Kepala desa segera menggenggam tinju memberi hormat kepada wanita tua itu, melihat akan hal itu sang wanita tua juga melakukan hal yang sama, yaitu memberi hormat kepada ketua desa.
"Ketua Tang yi, ternyata kau sudah duluan sampai ke tempat ini, apakah kelima pemuda yang ada di belakangmu itu yang akan mengikuti turnamen ini?" tanya ketua Lembah salju yang bernama ketua You you.
"Benar, kelima pemuda yang bersamaku merupakan kelima pemuda yang akan mengikuti turnamen ini," jawab ketua Tang yi.
"Semoga pemuda-pemuda desamu itu tak akan mengecewakan saat di turnamen menanti," ucap ketua You you dengan senyum meremehkan.

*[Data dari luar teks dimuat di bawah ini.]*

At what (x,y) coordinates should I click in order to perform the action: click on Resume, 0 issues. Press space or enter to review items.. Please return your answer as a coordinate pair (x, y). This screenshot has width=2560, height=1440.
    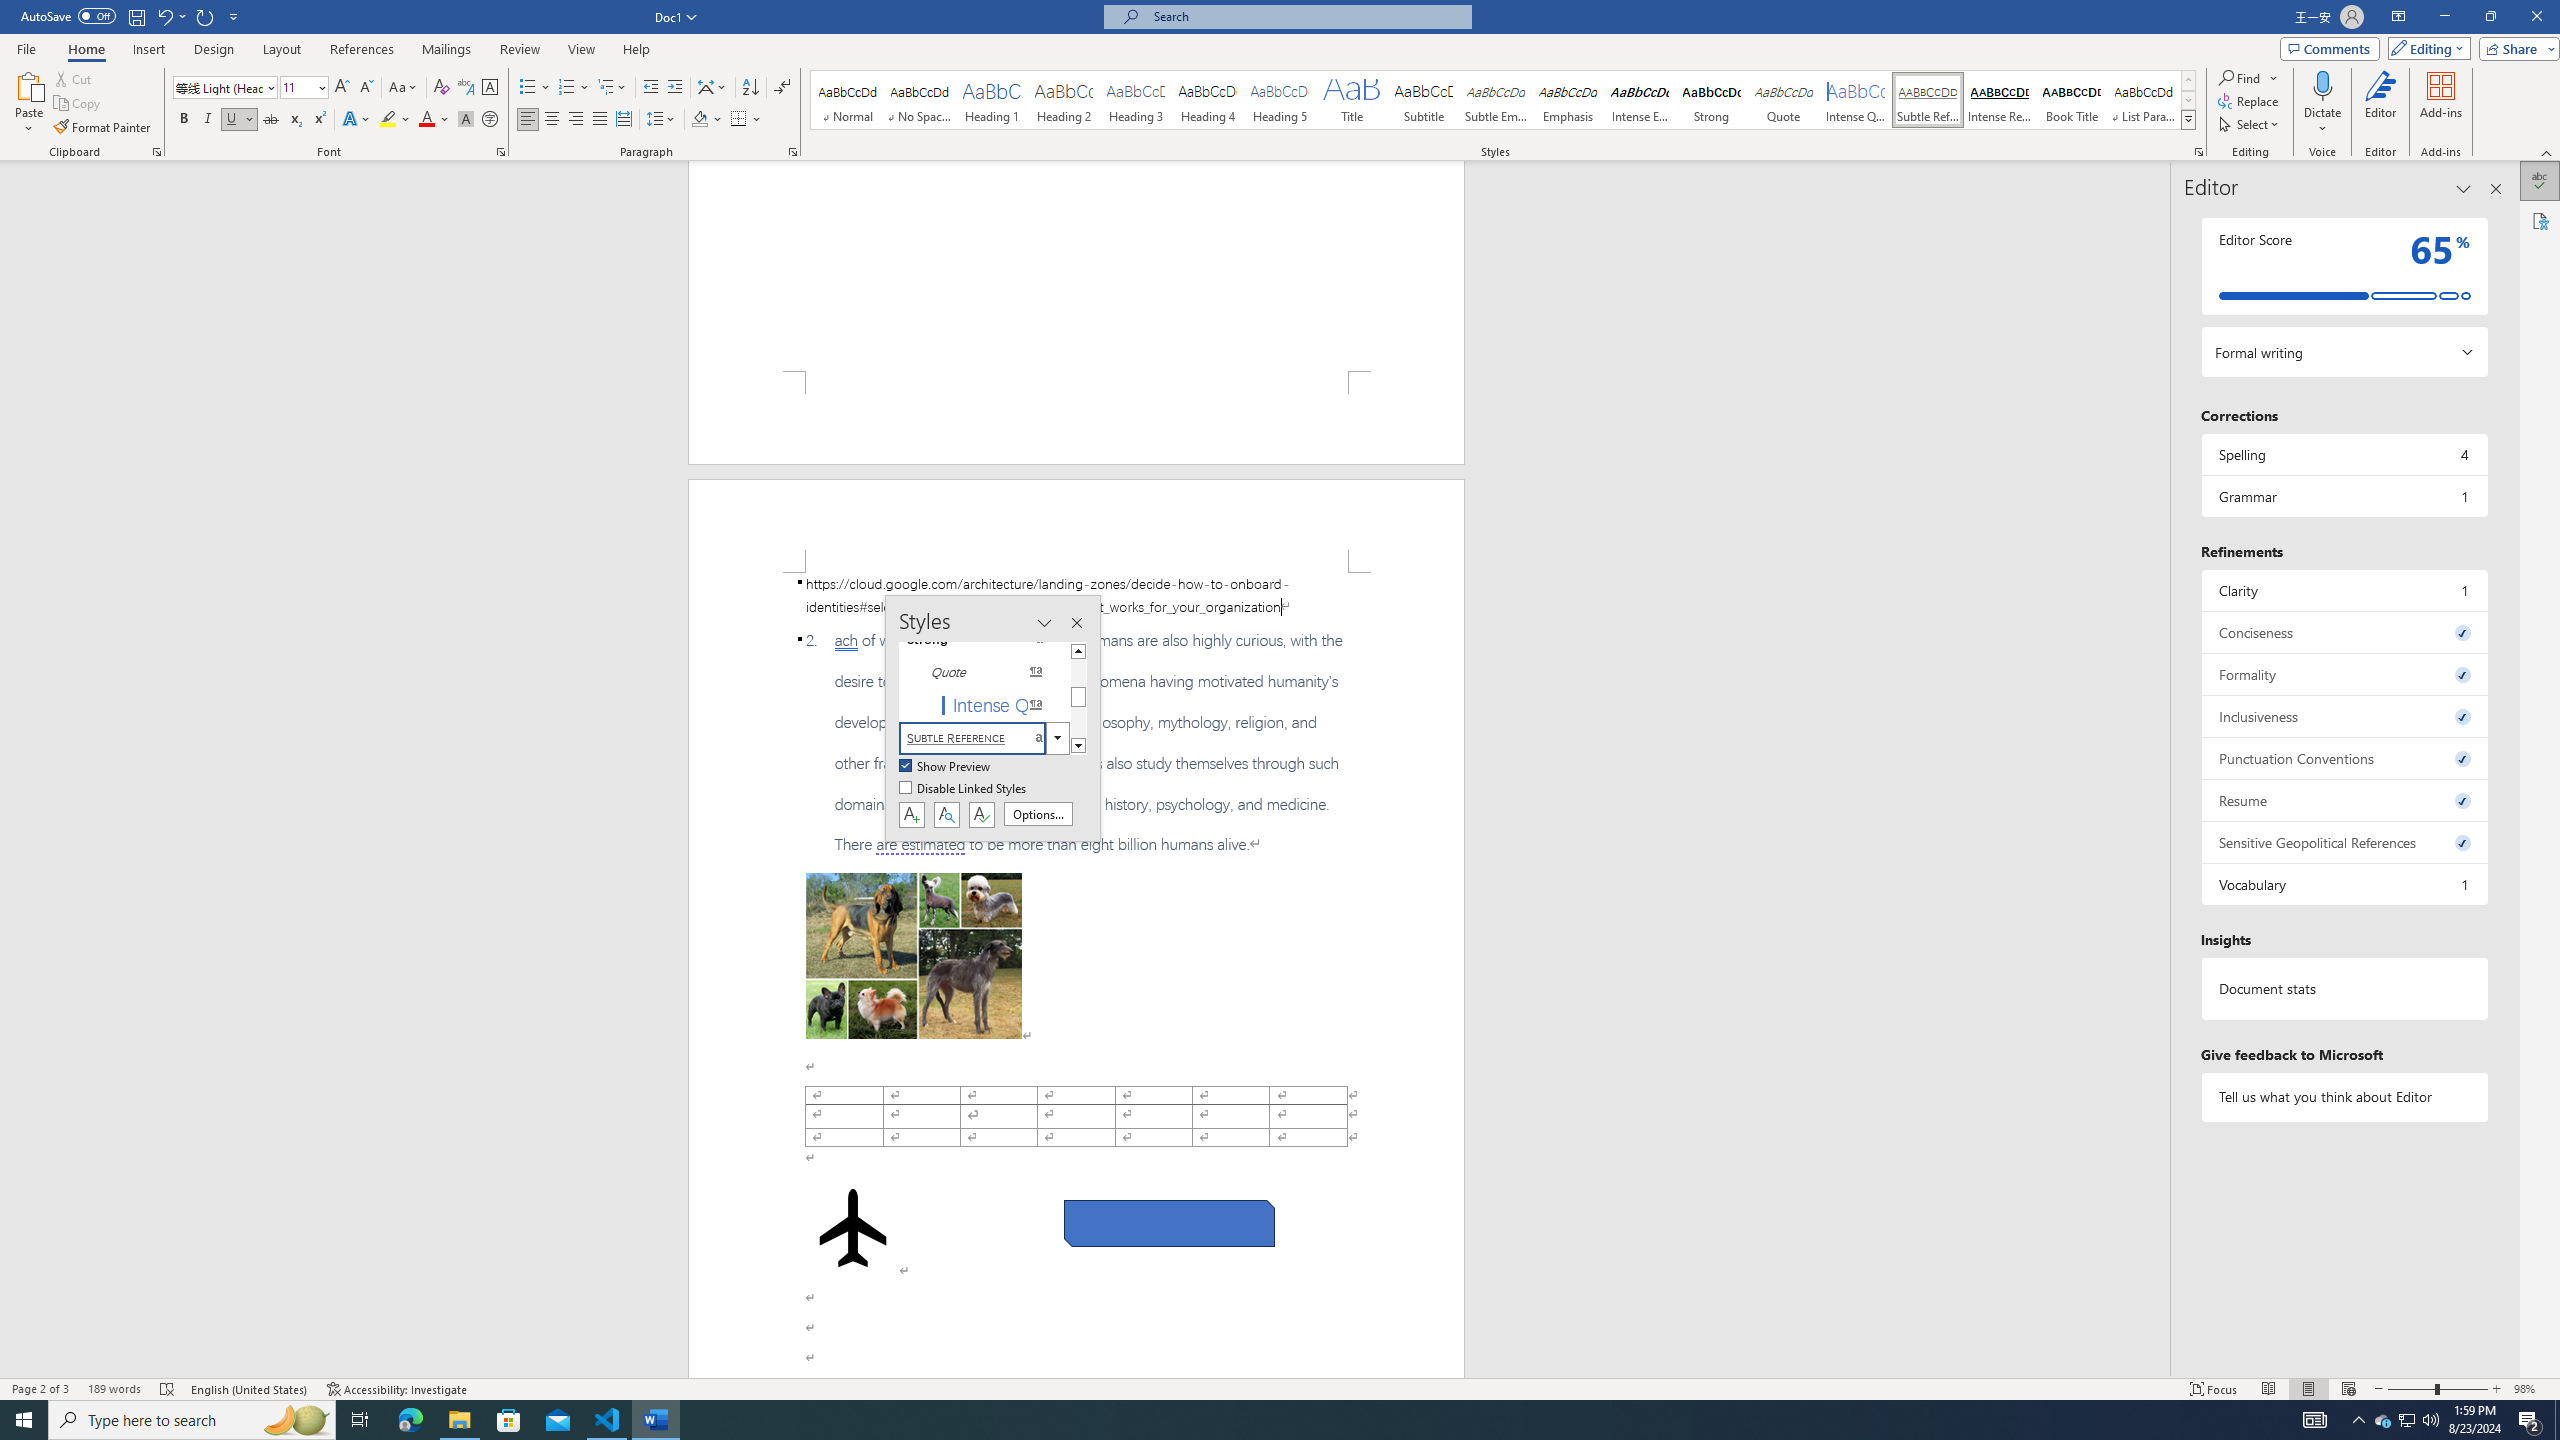
    Looking at the image, I should click on (2344, 800).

"Kita lihat saja nanti, bagaimana ke-5 pemuda dari desaku akan menjuarai turnamen ini. Jika begitu aku mohon diri," ucap ketua desa kemudian pergi meninggalkan tempat itu yang disusul dengan kelima pemuda desanya.
__ADS_1
Yui Ling yang merupakan murid tertua datang menghampiri Sang guru. "Guru..., siapa mereka?" tanyanya.
"Dia adalah ketua Desa pesisir pantai Tang yi, dan kelima pemuda desanya yang akan mengikuti turnamen bela diri ini.
Kalian semua harus mewaspadai pemuda yang berada di sisi kiri ketua Tang yi, dia merupakan jenius dari Desa pesisir pantai yang bernama Anchen, dia memiliki kemampuan di atas rata-rata dari keempat pemuda lainnya," ucap ketua You you.
"Ayo kita menuju ke tempat yang di berikan istana Orgy bagi kita untuk beristirahat," ucap sang ketua.
Ketua You you membawa kelima muridnya menuju tempat yang telah di sediakan oleh pihak istana.
Di kediaman ketua desa yang berada di istana, Siansan menanyakan kepada ketua desa siapa wanita tua yang berbicara dengannya tadi.
"Ketua desa, aku sangat penasaran dengan wanita tua tadi yang sepertinya menganggap remeh kita, dari manakah dia berasal?" tanya Siansan.
"Dia adalah ras elf mata putih dari lembah salju yang bernama ketua You you, dia pernah menjuarai turnamen beladiri yang diselenggarakan 15 tahun sekali, dan kelima wanita yang bersamanya merupakan murid-murid yang dilatih khusus untuk turnamen beladiri bergengsi ini," jawab ketua desa.
"Guru apakah kau mengetahui kelima nama wanita yang bersamanya?" tanya Anchen.
Terlihat ketua Desa menganggukan kepalanya, dia pun lantas berkata.
"Yang memakai cadar berwarna merah merupakan murid tertua yang bernama Yui Ling, yang bercadar putih bernama You Shi, yang bercadar kuning bernama Ling Mei, yang bercadar hijau bernama Ling Shen dan yang terakhir sekaligus merupakan murid termuda dan super jenius yang dimiliki lembah salju, dia bernama An Yue dengan cadar berwarna ungu.
Kalian harus berhati-hati dengan wanita muda yang bernama An Yue itu, karena di usia 17 tahun dia telah mewarisi kekuatan dari ketua You you, dan berhasil menembus tingkat ranah Dewa," jawab ketua Desa.
Nien Chu yang tadinya hanya mendengarkan penjelasan dari ketua desa, kini sangat penasaran dengan wanita muda dari lembah salju yang bernama An Yue.
"Aku ingin mengetahui seberapa besar kekuatan wanita muda itu, yang digadang gadang sebagai wanita super jenius dari lembah salju," batin Nien Chu.